O artigo está abaixo disponível para leitura, mas pode ter imprecisões de formatação pelas especificidades do site. Se desejar ler o artigo na sua formatação original faça mais abaixo o download do PDF em anexo .

 

A justiça brasileira sob medida : A pandemia no Brasil entre direitos e privilégios

 

Partindo da afirmação de que a sociedade brasileira se estrutura de forma hierarquizada, reproduzindo um ethos aristocrático em contraposição a uma ordem republicana, podemos reconhecer que, no plano jurídico, a desigualdade se opera em dois níveis : no aspecto normativo – por meio da elaboração das leis – e na administração dos conflitos, quando da aplicação das leis, especialmente pelo Judiciário. Nesse texto pretendemos problematizar o modo como as instituições judiciárias no Brasil internalizam e (re)produzem desigualdades jurídicas – o que se tornou mais evidente com a pandemia da Covid-19 e suas consequências para a esfera de direitos dos brasileiros. Para tanto, pretendemos descrever três categorias de casos (os casos de auxílio-saúde ; casos de “fura-fila” da vacinação contra a Covid-19 ; e os casos de pedidos de liberdade de réus presos em razão da pandemia da Covid-19), que ajudam a revelar essa chave da desigualdade.

 

1. Introdução : A desigualdade jurídica e a pandemia da Covid-19

1 - Ao longo da pandemia da covid-19, houve um discurso, classificado como de senso comum, que compôs inúmeros escritos e notícias jornalísticas no começo da sua disseminação, no sentido de que a doença causada pelo referido vírus seria “democrática”1, uma vez que este não distinguia as vítimas quanto à cor, ao status ou à classe social, à escolaridade, à localidade, entre outras características. Porém, há pelo menos duas questões que pesquisadores de diversas áreas têm apontado, no sentido do tensionamento dessa afirmação : a primeira é que, embora o vírus não seja seletivo em relação a quem atingirá, suas formas de transmissão, em contraposição às de prevenção, assim como o risco de adoecimento e de morte, são potencializados em certos grupos sociais e em certas localidades (Fiocruz, 2020 ; G. Silva, 2021) ; a segunda se dá ao observar e analisar como as instituições têm registrado, percebido e administrado esses casos (Lima & Campos, 2021 ; L. R. C. Oliveira, 2021 ; Ribeiro & V. Oliveira, 2020).

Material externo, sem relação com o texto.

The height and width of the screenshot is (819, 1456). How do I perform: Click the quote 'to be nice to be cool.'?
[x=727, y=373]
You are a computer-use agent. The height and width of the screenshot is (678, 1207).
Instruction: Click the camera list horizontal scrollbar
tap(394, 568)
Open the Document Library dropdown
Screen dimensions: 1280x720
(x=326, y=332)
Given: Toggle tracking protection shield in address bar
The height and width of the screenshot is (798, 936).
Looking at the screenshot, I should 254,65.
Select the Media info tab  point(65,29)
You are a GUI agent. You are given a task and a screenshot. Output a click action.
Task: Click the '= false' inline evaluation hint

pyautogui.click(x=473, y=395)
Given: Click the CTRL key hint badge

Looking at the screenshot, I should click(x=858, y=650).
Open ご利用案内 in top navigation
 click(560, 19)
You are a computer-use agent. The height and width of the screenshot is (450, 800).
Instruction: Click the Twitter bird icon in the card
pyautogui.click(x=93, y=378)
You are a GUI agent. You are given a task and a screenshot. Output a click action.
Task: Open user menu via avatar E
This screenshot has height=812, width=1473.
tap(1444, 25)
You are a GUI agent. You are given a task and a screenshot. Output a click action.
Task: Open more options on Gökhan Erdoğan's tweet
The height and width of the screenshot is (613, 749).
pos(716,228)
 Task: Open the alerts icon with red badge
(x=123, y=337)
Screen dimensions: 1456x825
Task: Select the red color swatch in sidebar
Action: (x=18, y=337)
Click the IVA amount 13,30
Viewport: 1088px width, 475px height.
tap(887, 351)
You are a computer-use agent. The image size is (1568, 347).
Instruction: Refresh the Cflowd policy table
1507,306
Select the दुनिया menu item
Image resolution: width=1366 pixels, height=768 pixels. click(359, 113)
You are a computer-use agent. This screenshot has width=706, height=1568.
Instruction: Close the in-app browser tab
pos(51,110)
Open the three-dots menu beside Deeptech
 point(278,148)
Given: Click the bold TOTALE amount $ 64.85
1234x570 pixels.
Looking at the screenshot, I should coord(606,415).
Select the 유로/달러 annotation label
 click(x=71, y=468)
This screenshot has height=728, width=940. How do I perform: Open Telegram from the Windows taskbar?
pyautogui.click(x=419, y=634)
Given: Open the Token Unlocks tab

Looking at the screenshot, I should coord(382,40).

1 Veja, por exemplo, em : Chulov (2020).

2 - Partindo da segunda questão, nosso objetivo é descrever e problematizar como as instituições judiciárias no Brasil internalizam e (re)produzem desigualdades. Como já apontou Roberto DaMatta (1979), se os cidadãos, nas relações sociais diárias, não se percebem como iguais, o Judiciário brasileiro acaba por reproduzir essa mesma percepção, não os considerando (e tratando) assim. Em outras palavras, a afirmação de que a sociedade brasileira se estrutura juridicamente de forma hierarquizada, reproduzindo um ethos aristocrático em contraposição a uma ordem republicana, permite reconhecer que, no plano jurídico, a desigualdade se opera em dois níveis : no aspecto normativo – por meio da elaboração das leis – e na administração dos conflitos – no momento da aplicação das leis, especialmente pelo Judiciário (Duarte, Iorio Filho & Baptista, 2021).

  • 2 Veja-se por exemplo o disposto no artigo 5.º da Constituição Brasileira em vigor (CRFB, 1988), o qu (...)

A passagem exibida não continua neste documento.